* Supplied text:
Not too many bankers were happy when the Indian central bank in May raised savings bank account rate by half a percentage point, from 3.5% to 4%, as this will push up their cost of money. This was the first hike in savings bank rate in the last 19 years.
Incidentally, 109 years ago, when savings bank account was introduced in India, it had offered 3.5% interest. Ahead of that, in the 1880s, term deposits were introduced with 4% interest rate on one-year deposits and 3.5% on six-month deposits. One can find these nuggets of interesting information in Banking Beyond Boundaries, a coffee table book on the history of India’s largest lender State Bank of India (SBI) by Abhik Ray, a former deputy general manager of the bank. Going beyond State Bank, the book has chronicled India’s financial history.
Also Read Tamal Bandyopadhyay’s earlier columns
SBI, in its current avatar, was born in July 1955—but its origin was in the Bank of Bengal—opened for business on 2 January 1809 in Kolkata, then Calcutta, marking the advent of modern, limited liability, joined stock banking company in India. But even before that, banking as a business existed in India and even borrowers had their ratings. For instance, the Sudras (oppressed castes) had paid 60% when they took money from sresthis, or shroffs, or indigenous bankers, who financed traders, merchants and even kings, but the Brahmins paid 24%.
The book has many interesting sepia-tainted photographs and anecdotes. I am tempted to refer to one of them. An SBI executive wanted to be excused from his mobile audit duty as he was suffering from spondylitis, and wrote to P.C.D. Nambiar, a deputy managing director who later became chairman of the bank (May 1977-December 1982). Nambiar, who knew him well, cleared the request on medical ground, but wrote a comment on his application, “Request granted, but this is the first evidence of spine in this man.” I would have loved to read more such anecdotes and skip the pages that carry photographs of SBI bosses receiving awards from ministers.

* Extracted records:
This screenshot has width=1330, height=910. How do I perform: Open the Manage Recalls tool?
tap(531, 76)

* * *

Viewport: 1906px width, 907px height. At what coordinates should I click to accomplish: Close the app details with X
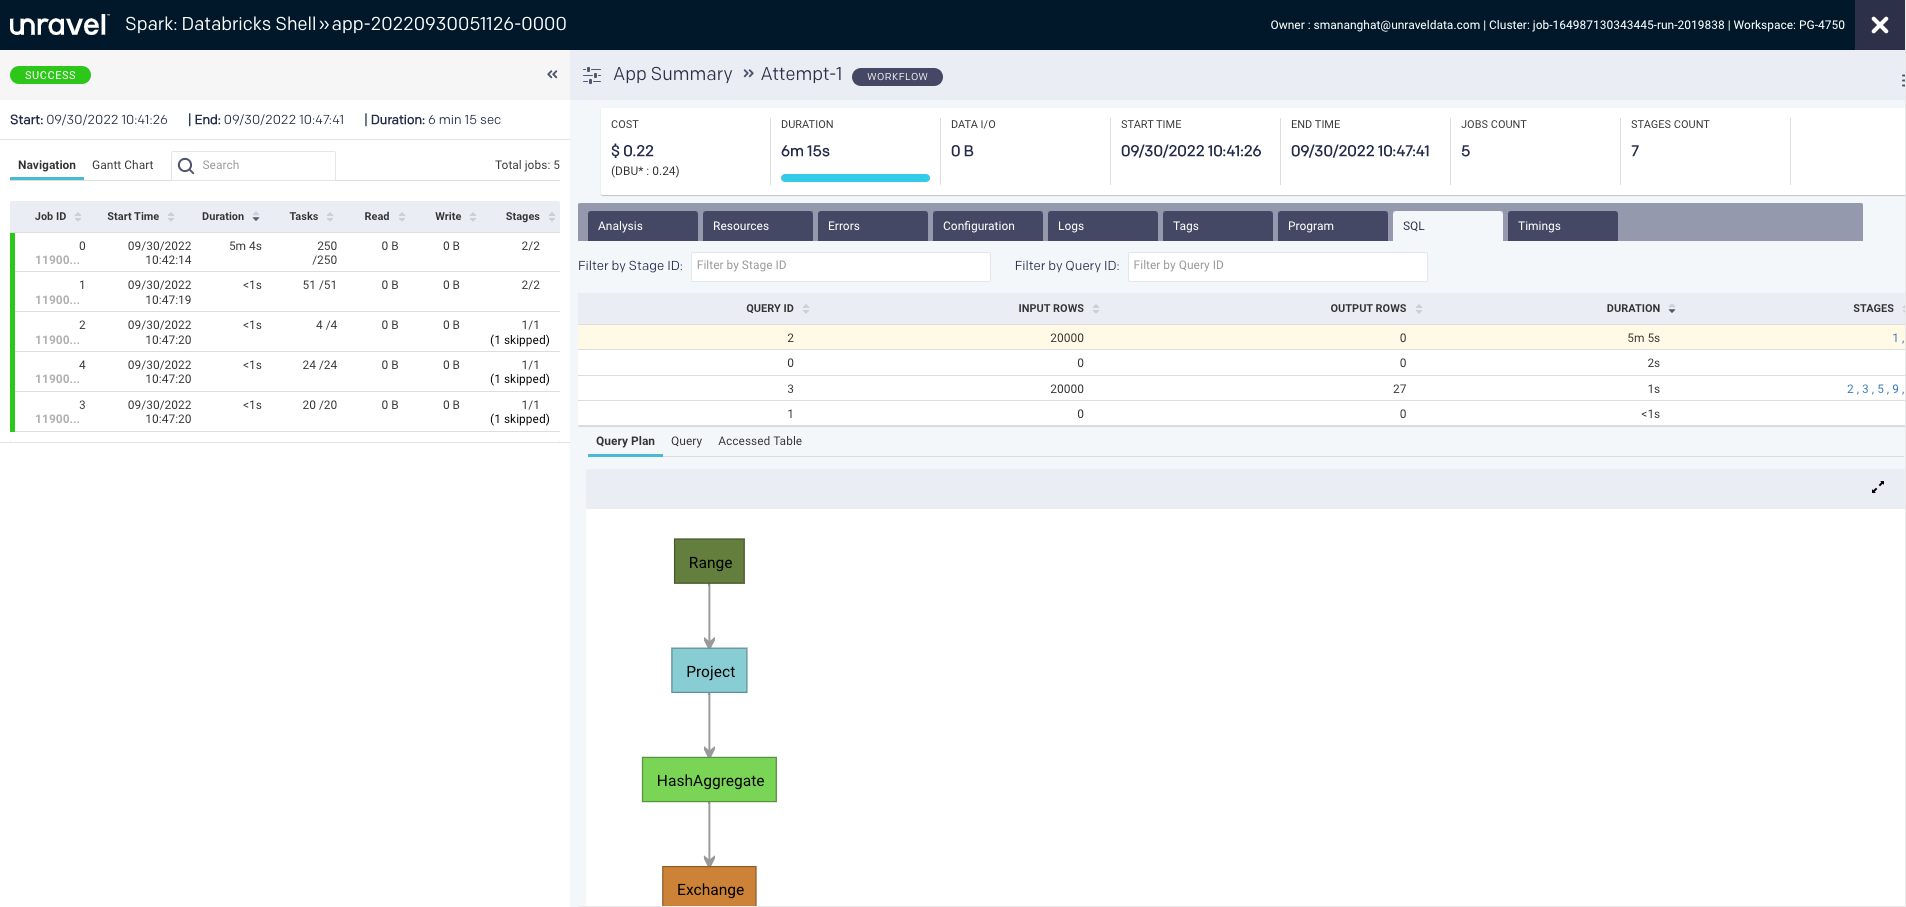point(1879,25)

* Apply what you read:
1. Do these statements agree with the banking history column? For each, answer yes or no and quote the deciding words of the column.
(a) The May increase in the savings bank rate was the first such hike in 19 years.
(b) The Bank of Bengal opened for business in Mumbai.
(c) Nambiar turned down the executive's request to be excused from mobile audit duty.
2. According to the banking history column, what interest rate did the savings bank account offer when it was introduced in India 109 years ago?
3. Can you resume the banking history column after its last sentence and carry it forward?

* Answers for the tasks:
1.
(a) Yes: "This was the first hike in savings bank rate in the last 19 years."
(b) No: "opened for business on 2 January 1809 in Kolkata, then Calcutta"
(c) No: "cleared the request on medical ground"

2. It offered 3.5% interest.

3.
Dare to lead
Yet another book on banking worth reading is former Bank of Baroda chairman A.K Khandelwal’s Dare To Lead. During his three-year tenure—between March 2005 and March 2008—he changed the business processes; launched a marketing blitzkrieg, and crushed the once powerful employees’ union and officers’ associations. One can always say that he could do so because he was an insider and knew the bank for three decades before taking over as its chief, but not too many heads of public sector banks dare to do this. Khandelwal is one banker who depended more on his knowledge of industrial relations and human resources development than financial acumen to run the bank.
What I like about the book is how he took on the mighty unions—a lesson for all bankers in the public sector—and his candid comments on his uneasy relationship with the boss, the chairman of the bank, when he was an executive director (ED). This is a commentary on the culture of public sector banks where most often the CEO of a bank and its ED do not get along with each other.
Traditionally in Bank of Baroda, whenever a deputy general manager was promoted as general manager, the chairman of the bank used to consult the general secretary of the union before the announcement. Apparently, the bank’s former chairman S.P. Talwar, who later became a deputy governor of the Reserve Bank of India, once called the general secretary of the union and asked him to sit on his chair as he felt that the bank could have only one boss.
Khandelwal followed Talwar’s philosophy seriously. Which is why he was not scared to be posted in Kolkata to head the bank’s eastern zone operations—a traditional graveyard for banking professionals. Powerful unions did not allow any employee to be transferred from one branch to other, and even within the same branch —from one corner to other. In the 1980s, when an attempt was made for the so-called job rotation, employees went on a strike that lasted 54 days and ended with the state government’s intervention.
As an ED, Khandelwal introduced personnel audit in the bank. The bank’s then chairman, P. Shenoy, appreciated this, but kept quiet when the unions launched attacks on him, and Khandelwal had to seek the board’s intervention to protect himself. I have not spoken to Shenoy on this, but Khandelwal’s experience outlines the predicament of an ED in a public sector bank succinctly—“An ED is expected to lend support to the No. 1 in achieving organizational growth. In real practice, sometimes, the No.2 are reduced to being yes man.”
Blaming Shenoy squarely for the bank’s plight, Khandelwal has written: “I must confess that his leadership had a bearing on much of the factors contributing to the slide of the bank. His penchant for micro management and love for routine banking…kept him busy. The entire corporate office was held hostage to this routine.”
I have not spoken to Shenoy and reserve my comments, but there is no doubt that Khandelwal has highlighted a very critical aspect in the public sector bank culture where No. 1 and No. 2 in a bank often don’t get along with each other and, in the process, the bank suffers.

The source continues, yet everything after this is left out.